Quando Dante Alighieri (1265-1321) viu pela primeira vez Beatriz Portinari, ficou de tal forma encantado que toda a sua existência até ao momento deixou de ser digna de recordação. É com este encontro que principia “A Vida Nova” (Quetzal, 2021), uma obra difícil de classificar, descrita pelo próprio autor como um “livrinho”, que associa a história do amor pela sua musa a diversos poemas que escreveu – sobretudo sonetos –, contextualizando-os e legando assim à posteridade vislumbres do desenvolvimento da sua arte, bem como dos costumes da cidade de Florença no século XIII.
Na altura do marcante encontro com a “angelical donzelinha”, Dante tem nove anos e ela poucos meses menos. Nada indica que ela o tenha sequer visto, mas ainda assim o amor assenhora-se da alma do rapaz: “o espírito da vida, que habita na secretíssima câmara do coração, começou de tremer tão fortemente que aparecia nas mínimas pulsações com muita força”. Nove anos mais tarde, voltam a cruzar-se e Beatriz saúda-o pela primeira vez, desencadeando nele uma visão que tem tanto de sensual quanto de místico e que conduz à escrita do primeiro soneto do livro. Poucas mais vezes se voltarão a ver até à morte de Beatriz, ainda jovem, e os percalços aqui descritos permitem-nos reconstituir fragmentos do quotidiano de uma sociedade que proporcionava escassas ocasiões de convívio aos jovens de sexos opostos, pelo menos entre as camadas superiores da burguesia citadina, a que ambos pertenciam.

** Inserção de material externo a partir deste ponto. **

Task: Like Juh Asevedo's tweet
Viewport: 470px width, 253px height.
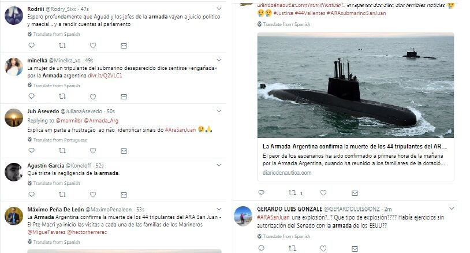Action: click(x=93, y=151)
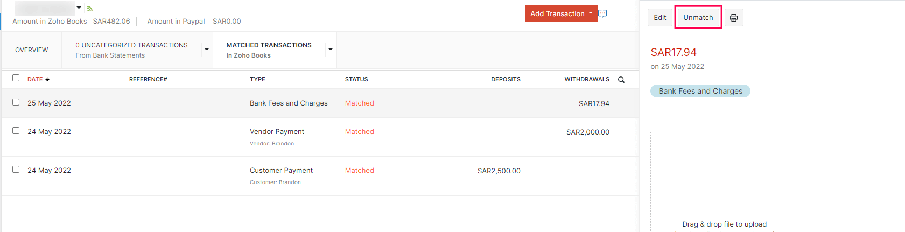Select the Customer Payment row checkbox
The height and width of the screenshot is (232, 905).
[16, 170]
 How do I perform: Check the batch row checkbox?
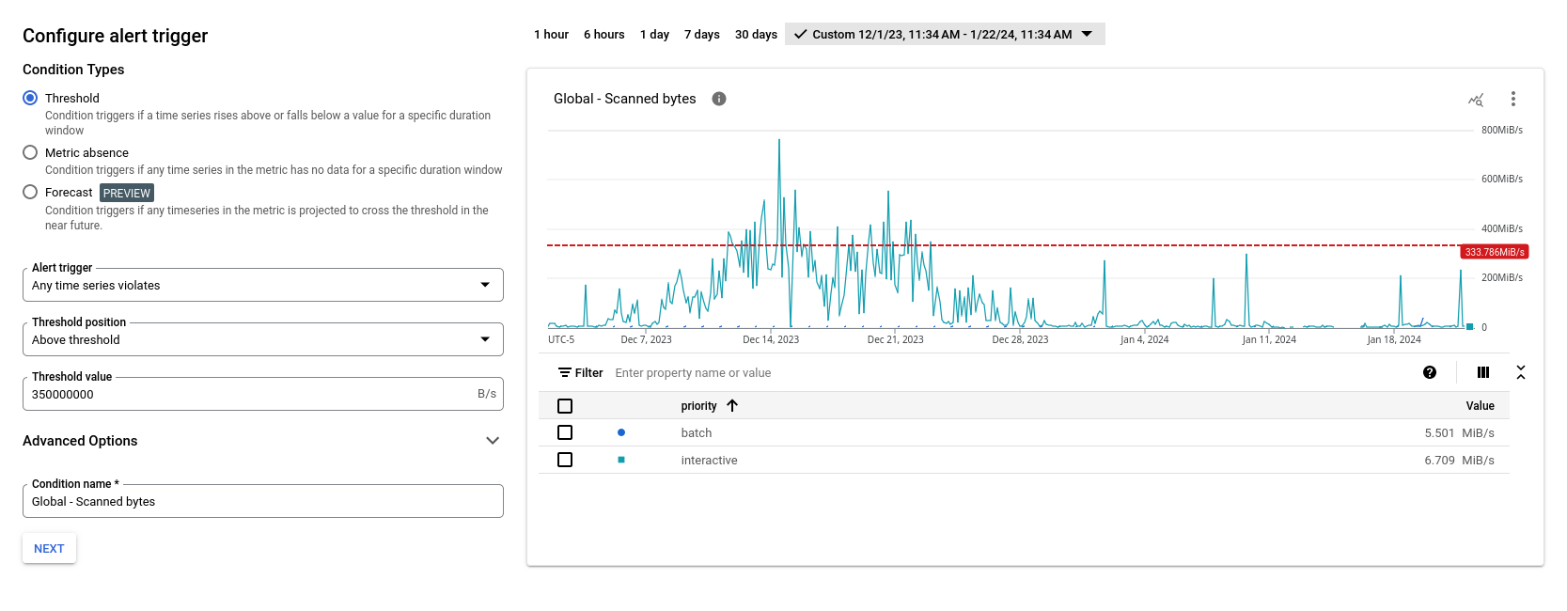(565, 432)
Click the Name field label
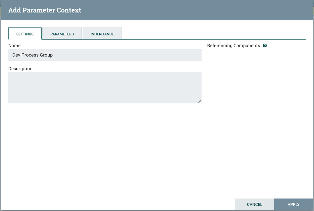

O amor de Dante permanecerá platónico e a sua musa transformar-se-á num símbolo metafísico. Nesse contexto, as dúvidas que surgem quanto à veracidade de alguns factos descritos – destacando-se a omnipresença do número nove, carregado de misticismo – devem ceder perante a construção de uma narrativa que se inscreve na tradição do amor cortês. Segundo alguns investigadores, Dante era abastado e circulava nos estratos mais elevados da sociedade, mas não provinha de uma família nobre, tendo na actividade literária uma fonte importante de prestígio. O enaltecimento do seu amor – o qual, segundo o próprio, é tão virtuoso que não se sobrepõe à razão – permite-lhe reivindicar um enobrecimento moral e espiritual, pelo que, mesmo sem pormos em causa a sinceridade das emoções do autor, importa lermos esta obra cientes de que a Beatriz aqui louvada é mais um ideal intelectualizado do que uma mulher de carne de osso.
Um aspecto em que Dante inovou foi na defesa do uso do idioma falado comumente em Florença, ao qual chamavam “vulgar”, em detrimento do latim, ao mesmo tempo que criticava o recurso à retórica oca: “grande vergonha seria ao que rimasse cousas sob vestes de figura ou de cor retórica e depois, perguntado, não soubesse desnudar suas palavras de tais vestes, de modo que tivessem verdadeiro entendimento”. Graças a Dante, esse idioma foi determinante na uniformização daquilo que é hoje a língua italiana, e esta reedição bilingue, em italiano e português, da premiada tradução de Vasco Graça Moura, que também assina um prefácio notável, oferece-nos uma excelente amostra do génio do autor.